**Set exercise:**
Starting with the line that contains "Task: Open the browser home page icon" and going on through the line that contains "The width and height of the screenshot is (1454, 848).", write the entries out again with "icon" swapped for "button" and nothing else altered. Leave the pictures out.

**Excerpted data:**
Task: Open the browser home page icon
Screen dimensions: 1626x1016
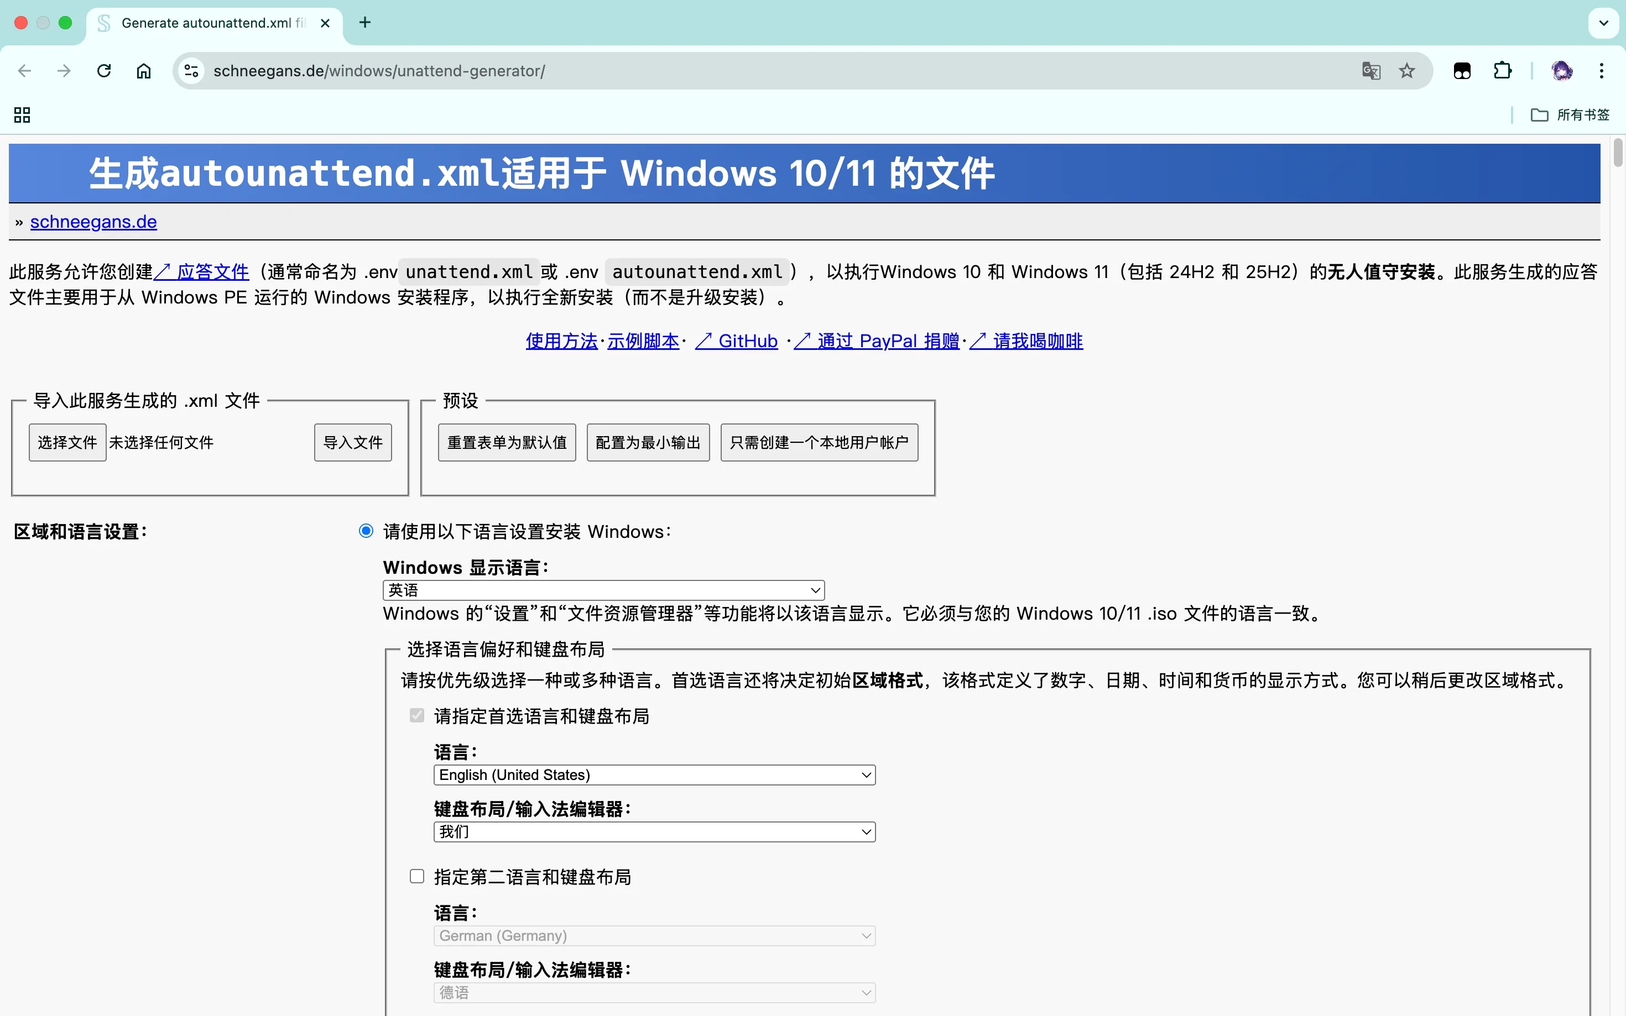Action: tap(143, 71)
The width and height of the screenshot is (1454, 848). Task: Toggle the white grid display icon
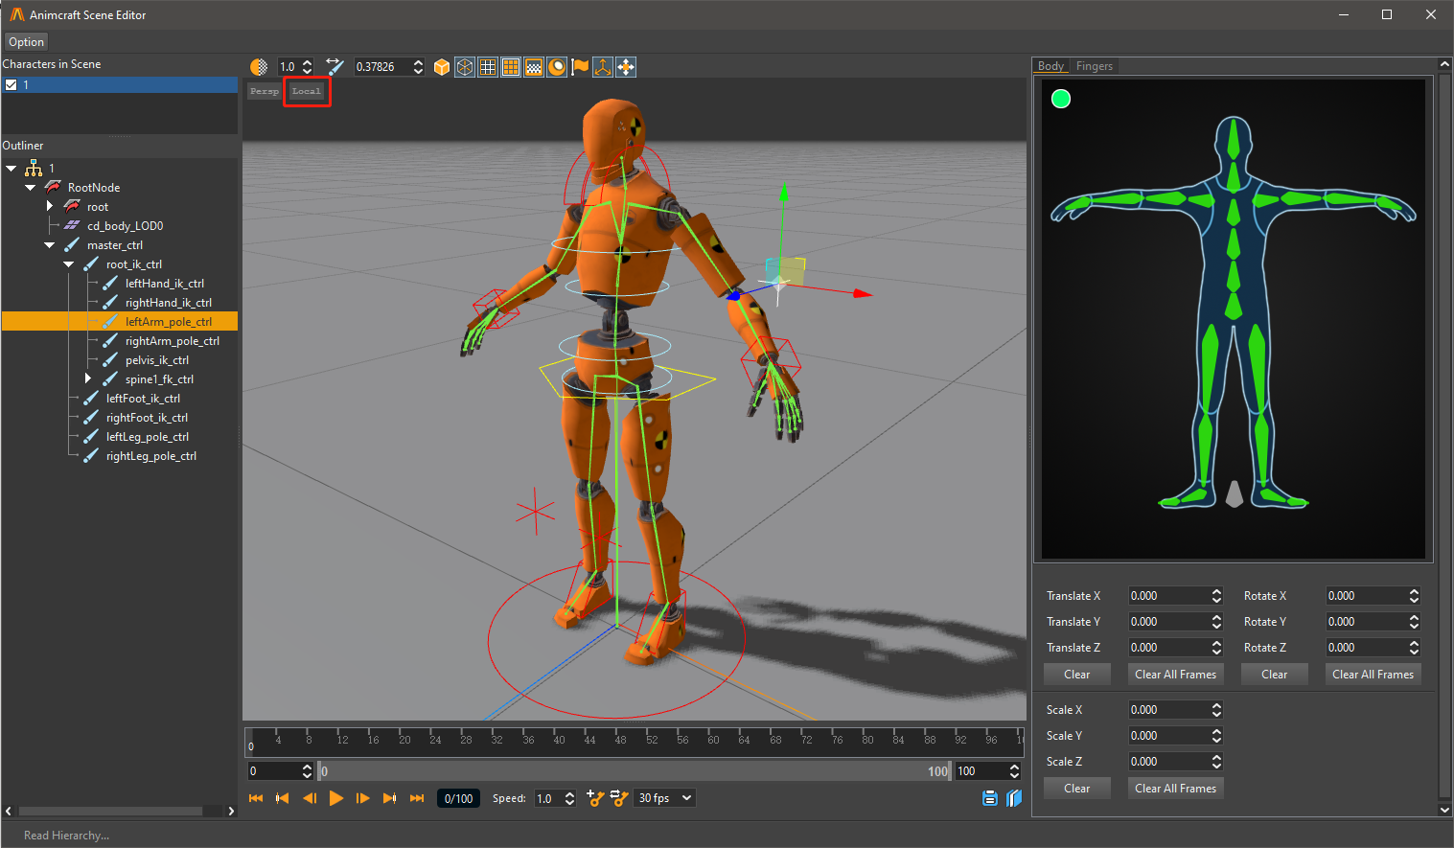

---

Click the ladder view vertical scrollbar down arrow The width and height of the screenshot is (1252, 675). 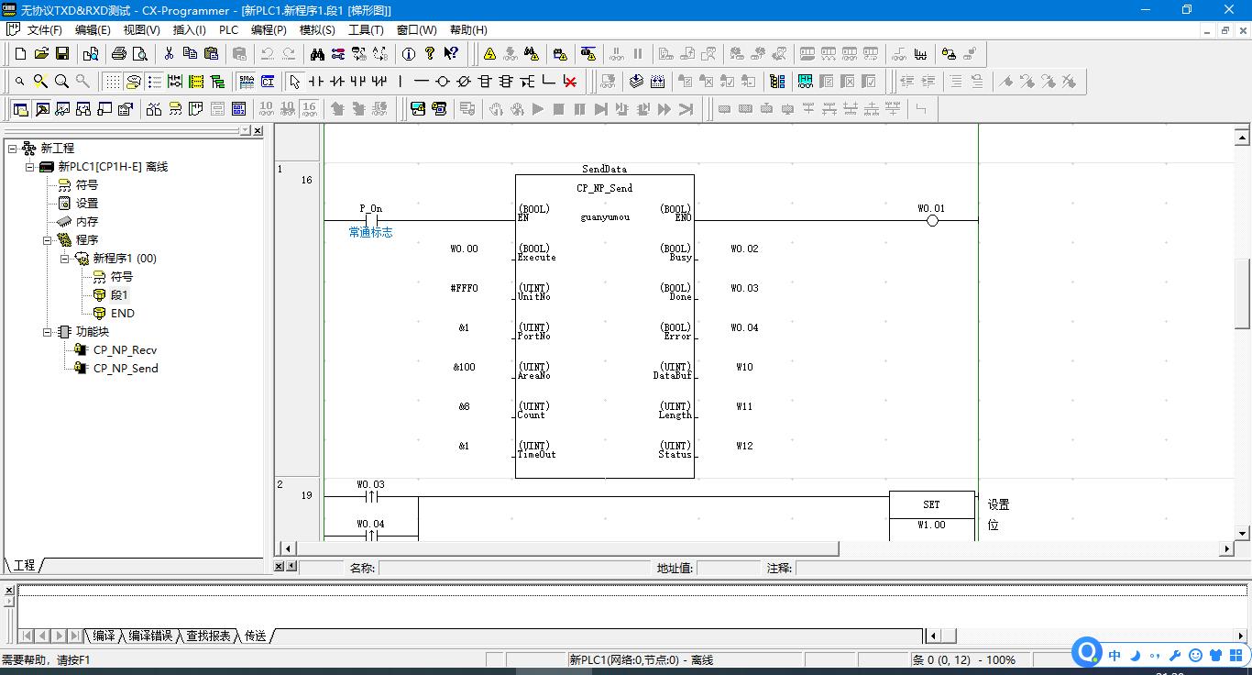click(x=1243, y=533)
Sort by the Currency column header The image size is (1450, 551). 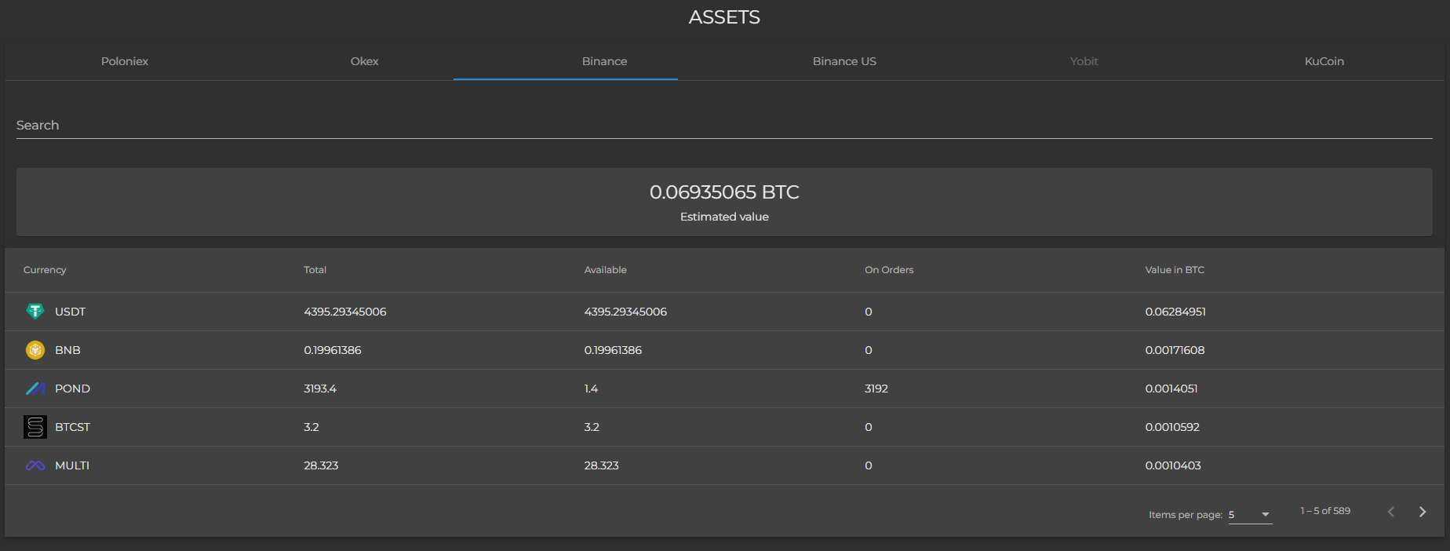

**Expected answer:**
Task: Open the browser home page button
Screen dimensions: 1626x1016
Action: tap(143, 71)
The width and height of the screenshot is (1454, 848). Task: Toggle the white grid display button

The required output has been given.